Dans les assemblées de communautés que nous avons vécues en novembre et très fortement dans les réponses des enfants qui ont aussi fait l’exercice de proposer leur espérance pour la paroisse, revient de façon massive : faire des repas et des pique-niques. C’est bien connu, il est toujours bon de faire des repas paroissiaux. Et après tout ! L’évangile se termine par un repas (et même plusieurs, si on pense à la Cène, mais aussi aux apparitions du ressuscité qui se déroulent souvent à l’occasion d’un repas). La vie publique de Jésus dans l’évangile selon Saint Jean commence par un repas. Et même un banquet de noces, loin du petit pique-nique improvisé au dernier moment. Chaque dimanche, nous sommes invités à ce repas qu’est l’eucharistie, anticipation du banquet éternel auquel tous, nous sommes conviés. Notre religion n’est pas celle du ventre, mais le repas y tient une place bien particulière. Non seulement à cause de ce qu’on mange (la Parole et le Corps du Christ, à l’eucharistie), mais aussi par ce qu’on y vit : les liens d’amitié, de fraternité, la consolidation de ces liens entre tous, l’accueil de celui qui passe. Un repas réussi renforce l’unité de la famille, des amis, du groupe. Un repas raté, et il faudra faire un effort pour se retrouver une fois suivante.
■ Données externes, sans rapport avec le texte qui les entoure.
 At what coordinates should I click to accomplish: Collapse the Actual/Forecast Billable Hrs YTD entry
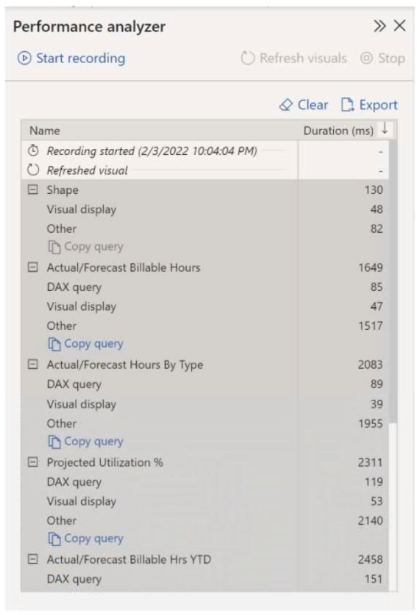click(x=33, y=560)
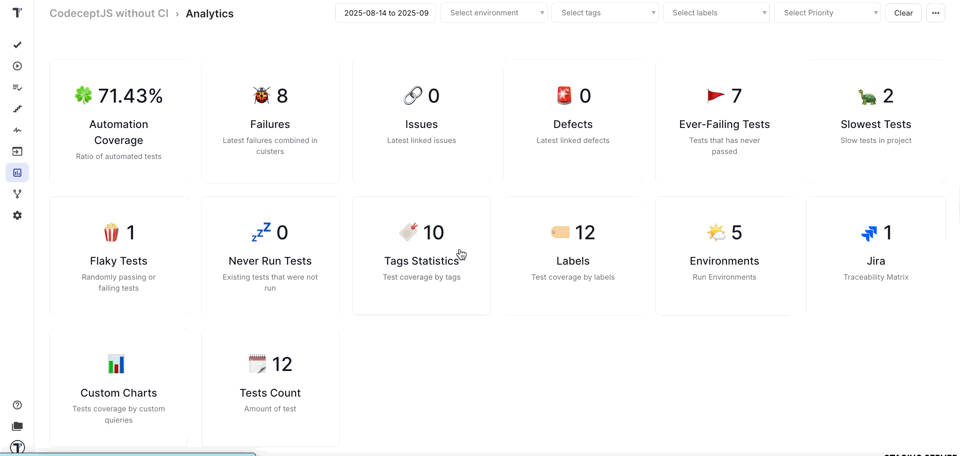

Le repas à Cana risque de capoter : le vin fait partie de la fête, de la joie, des retrouvailles. Qu’il vienne à manquer et vont se lever les récriminations et les regrets, on risque de s’échauffer ou de partir. Je me rappelle d’un mariage d’amis qui avaient décidé, par conviction, qu’il n’y aurait pas de vin à leur soirée : ça avait créé un scandale ! Le repas de noce est le repas de célébration d’une Alliance, le repas qui célèbre une unité. Il y faut le vin de la fête. Et ce repas d’Alliance est le nôtre, celui que Dieu veut vivre avec nous, celui auquel il nous invite. Le regard attentif de Marie et son intervention insistante permettent que la fête ne soit pas gâchée, que le banquet continue, que l’Alliance soit célébrée jusqu’au bout.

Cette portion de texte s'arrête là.